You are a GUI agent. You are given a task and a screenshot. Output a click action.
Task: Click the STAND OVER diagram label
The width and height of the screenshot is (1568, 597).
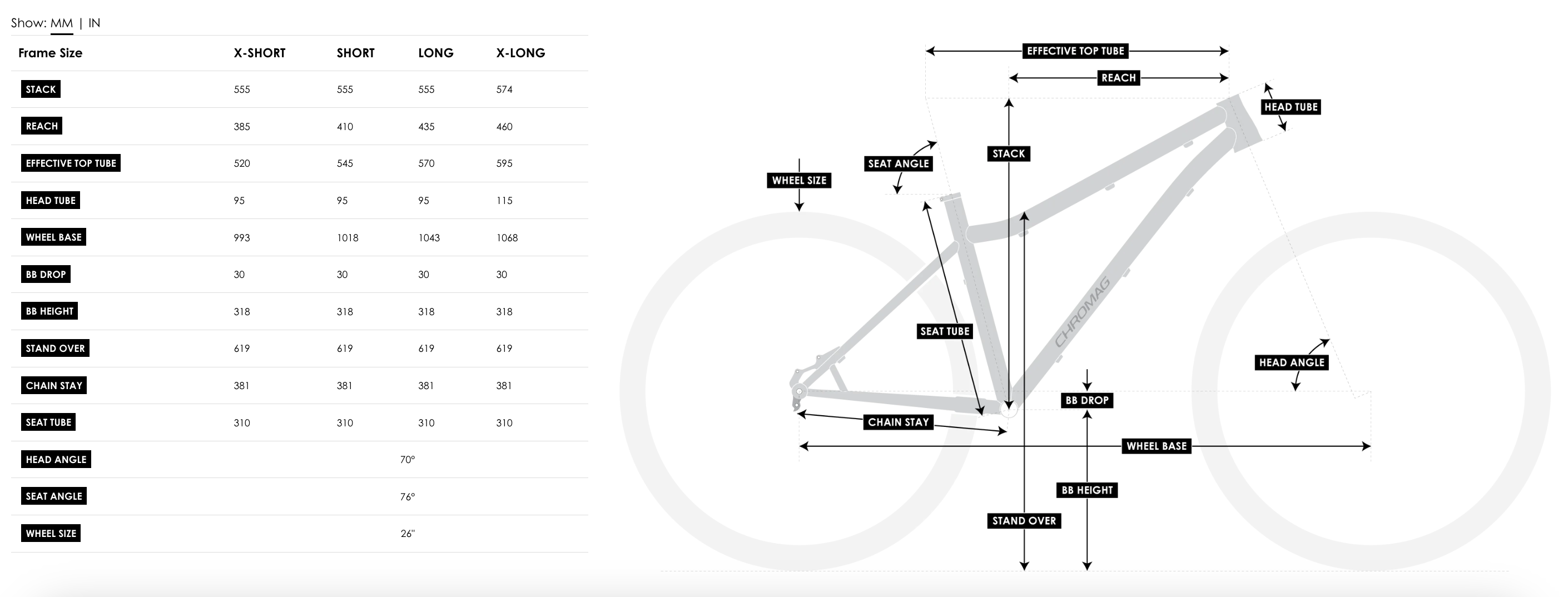point(1024,521)
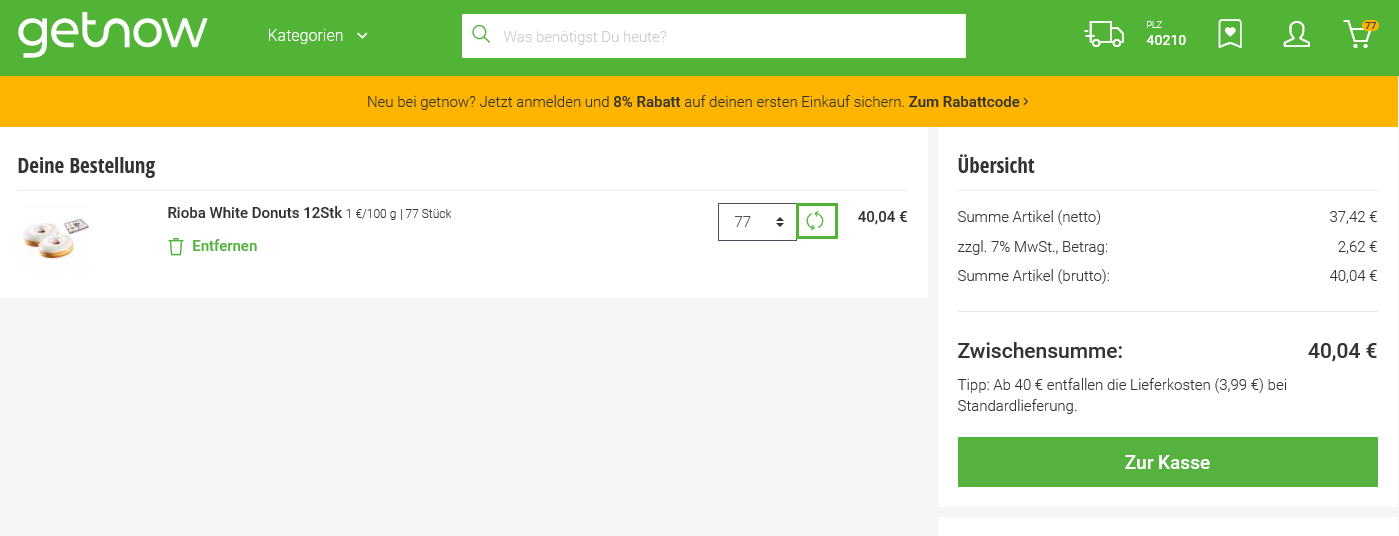Click the arrow after Zum Rabattcode
This screenshot has width=1399, height=536.
[1026, 102]
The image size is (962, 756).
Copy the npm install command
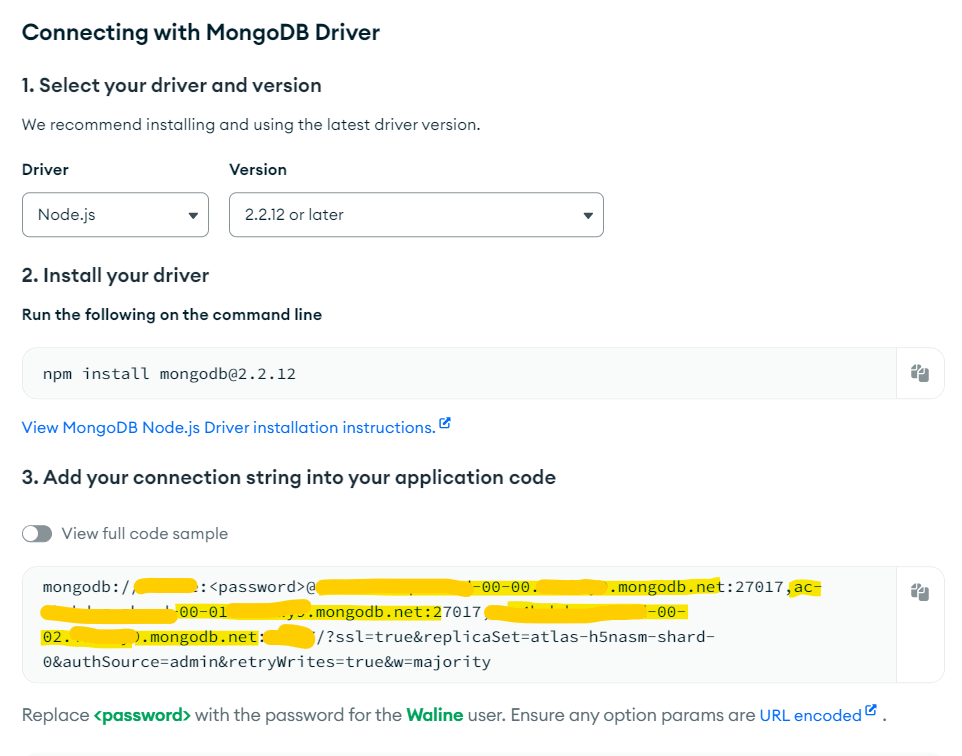point(920,374)
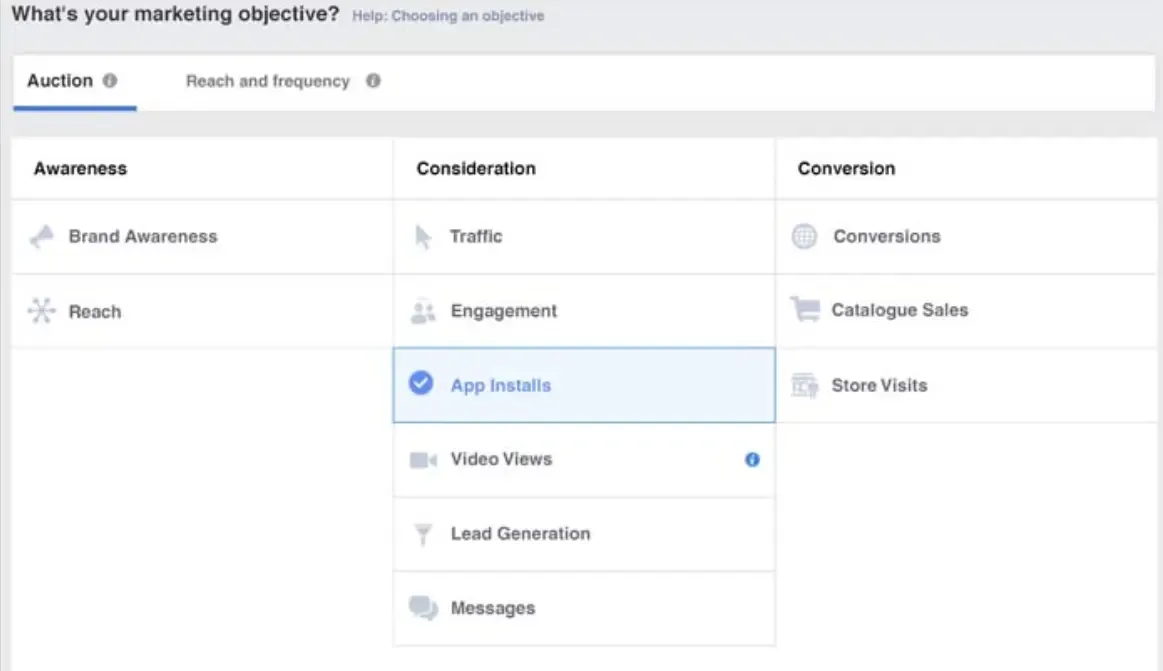Select the Traffic cursor icon
The width and height of the screenshot is (1163, 671).
[422, 236]
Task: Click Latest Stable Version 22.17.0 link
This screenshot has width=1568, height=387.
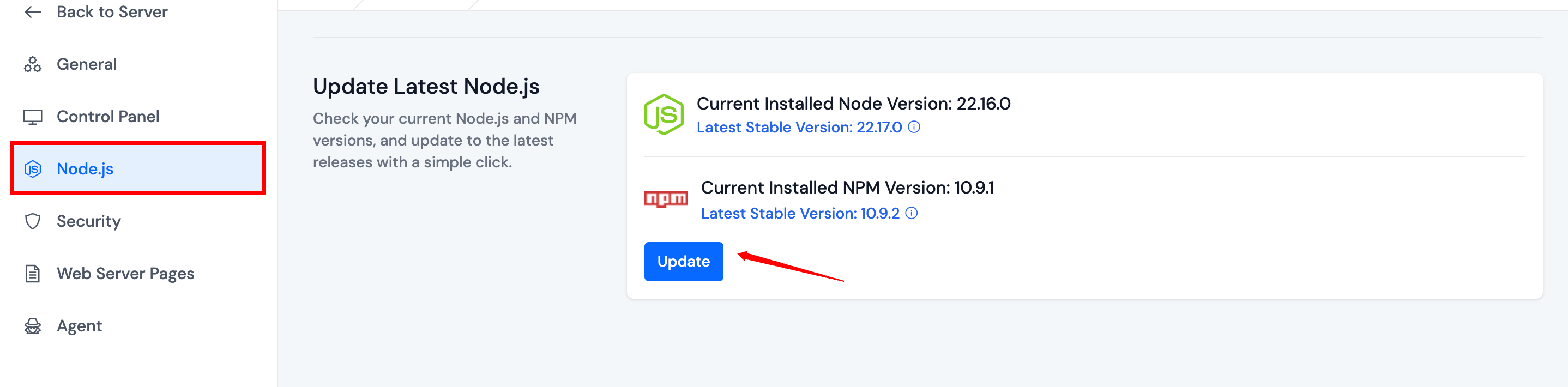Action: pyautogui.click(x=799, y=127)
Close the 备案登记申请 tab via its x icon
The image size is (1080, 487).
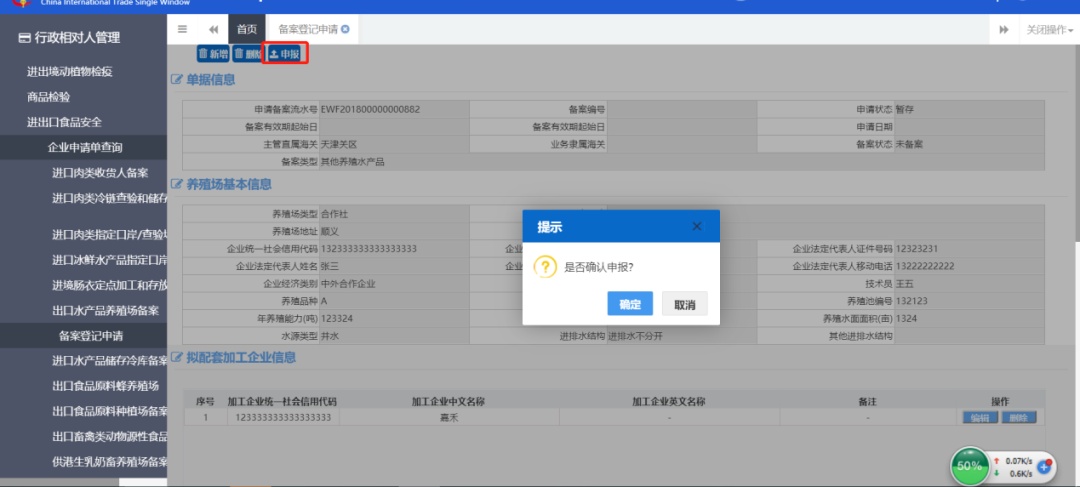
....
#### TO DO
The records above should be returned word for word, with every picture left out.

#### RESPONSE
You are a GUI agent. You are given a task and a screenshot. Output a click action.
Task: Click the STAND OVER diagram label
The width and height of the screenshot is (1568, 597).
point(1024,521)
Click the arrow after Zum Rabattcode
This screenshot has width=1399, height=536.
[1026, 102]
The image size is (962, 756).
Copy the npm install command
point(920,374)
Select the Traffic cursor icon
The width and height of the screenshot is (1163, 671).
[422, 236]
Task: Click Latest Stable Version 22.17.0 link
This screenshot has width=1568, height=387.
Action: pyautogui.click(x=799, y=127)
Close the 备案登记申请 tab via its x icon
The image size is (1080, 487).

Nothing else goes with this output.